He kissed her and watched her fade back into the forest where the others were—Bither and Artie Brumbacher and a few others from home, the rest Jerseys and other clansmen from the Seaboard Federation—cheerful, matter-of-fact people who were going to bear most of the burden of what was coming, and never tired of reminding the inlanders of the fact.
He turned and walked out across the wasteland, crunching the dry weeds under his feet.
There was a flaming moat around the City and, beyond the moat, high in the wall, a closed gateway—corroded tight, probably; it was a very long time since the City had had any traffic except by air. But there was a spy tower above the gate. Alvah walked up directly opposite its bulbous idiot eyes, waved, and then waited.
After a long time, an inconspicuous port in the tower squealed open and a fist-sized dark ovoid darted out across the flames. It came to rest in midair, two yards from Alvah. It clicked and said crisply, “State your name and business.”

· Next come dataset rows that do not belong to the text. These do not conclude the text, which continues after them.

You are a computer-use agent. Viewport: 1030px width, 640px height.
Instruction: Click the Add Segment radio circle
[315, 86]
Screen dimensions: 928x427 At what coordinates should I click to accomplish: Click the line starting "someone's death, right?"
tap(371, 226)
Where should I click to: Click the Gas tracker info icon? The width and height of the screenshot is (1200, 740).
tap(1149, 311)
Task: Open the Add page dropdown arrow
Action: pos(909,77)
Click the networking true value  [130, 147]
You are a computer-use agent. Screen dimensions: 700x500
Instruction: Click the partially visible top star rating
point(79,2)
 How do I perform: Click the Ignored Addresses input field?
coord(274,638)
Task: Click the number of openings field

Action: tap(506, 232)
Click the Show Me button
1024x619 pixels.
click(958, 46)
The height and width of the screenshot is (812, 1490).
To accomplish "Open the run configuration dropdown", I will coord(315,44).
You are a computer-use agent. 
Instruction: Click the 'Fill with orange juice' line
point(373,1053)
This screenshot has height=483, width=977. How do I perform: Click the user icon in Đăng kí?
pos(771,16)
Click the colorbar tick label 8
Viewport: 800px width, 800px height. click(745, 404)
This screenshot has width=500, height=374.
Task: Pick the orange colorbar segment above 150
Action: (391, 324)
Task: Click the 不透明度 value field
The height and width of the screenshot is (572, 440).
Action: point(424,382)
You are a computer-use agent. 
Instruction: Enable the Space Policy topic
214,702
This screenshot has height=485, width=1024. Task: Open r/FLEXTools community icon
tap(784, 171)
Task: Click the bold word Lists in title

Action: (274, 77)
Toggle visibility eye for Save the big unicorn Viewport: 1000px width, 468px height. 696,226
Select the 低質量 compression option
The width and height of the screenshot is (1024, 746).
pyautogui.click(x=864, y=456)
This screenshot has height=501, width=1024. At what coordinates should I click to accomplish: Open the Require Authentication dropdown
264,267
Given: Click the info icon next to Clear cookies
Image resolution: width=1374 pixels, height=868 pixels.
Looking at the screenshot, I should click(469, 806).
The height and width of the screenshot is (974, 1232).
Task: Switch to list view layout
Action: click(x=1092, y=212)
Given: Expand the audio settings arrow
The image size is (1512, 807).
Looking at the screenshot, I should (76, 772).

“Alvah Gustad. I just got back from a confidential mission for the City Manager. Floater broke down, communicator, everything. I had to walk back. Tell him I’m here.”
The ovoid hovered exactly where it was, as if pinned against the air. Alvah waited. When he got tired of standing, he dropped his improvised knapsack on the ground and sat on it. Finally the ovoid said harshly, in another voice, “Who are you and what do you want?”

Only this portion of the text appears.